Media outlets falsely claim Obama contradicted himself regarding Wright statements

Several media figures have falsely claimed that Sen. Barack Obama contradicted previous statements when he said during a March 18 speech on race: “Did I ever hear him [Rev. Jeremiah Wright, Obama's former pastor] make remarks that could be considered controversial while I sat in the church? Yes.” In fact, Obama previously asserted he had not been present for particular statements Wright made that were repeated by various media outlets and that spurred the recent controversy. He did not claim to have never heard Wright make “remarks that could be considered controversial.”

On March 18 and 19, several media figures falsely claimed that Sen.
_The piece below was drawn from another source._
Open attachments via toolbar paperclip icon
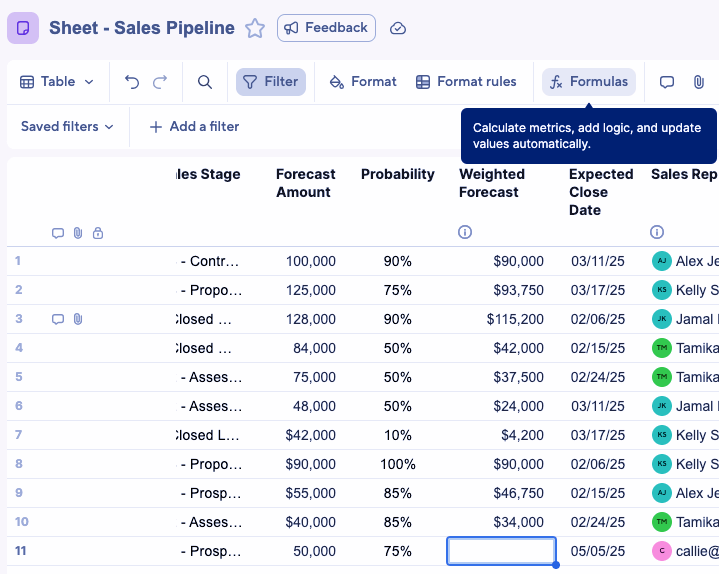The image size is (719, 574). coord(698,82)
Barack Obama contradicted previous statements he had made when he said during a March 18 speech on race: “Did I ever hear him [Rev. Jeremiah Wright, Obama's former pastor] make remarks that could be considered controversial while I sat in the church? Yes.” For example, on March 19, Politico chief political columnist Roger Simon wrote that during his speech, “for the first time, Obama admitted what he previously had denied: that he was present when Wright had made some of his outrageous comments.” In fact, Obama did not admit during his March 18 speech “what he previously had denied”; he did not reverse himself during the speech on the issue of whether he had been present when Wright made specific comments that have received widespread attention and sparked the controversy to which he was responding. Rather, Obama said during the speech that he had been in church when Wright made “remarks that could be considered controversial.” By contrast, in a March 14 column for The Huffington Post, Obama wrote that he had not been present for the particular statements that had become “the cause of this controversy.” Obama has made similar assertions on numerous occasions, as Media Matters for America documented.

From Obama's March 14 column in the Huffington Post:

The statements that Rev. Wright made that are the cause of this controversy were not statements I personally heard him preach while I sat in the pews of Trinity or heard him utter in private conversation. When these statements first came to my attention, it was at the beginning of my presidential campaign. I made it clear at the time that I strongly condemned his comments. But because Rev. Wright was on the verge of retirement, and because of my strong links to the Trinity faith community, where I married my wife and where my daughters were baptized, I did not think it appropriate to leave the church.

Let me repeat what I've said earlier. All of the statements that have been the subject of controversy are ones that I vehemently condemn. They in no way reflect my attitudes and directly contradict my profound love for this country.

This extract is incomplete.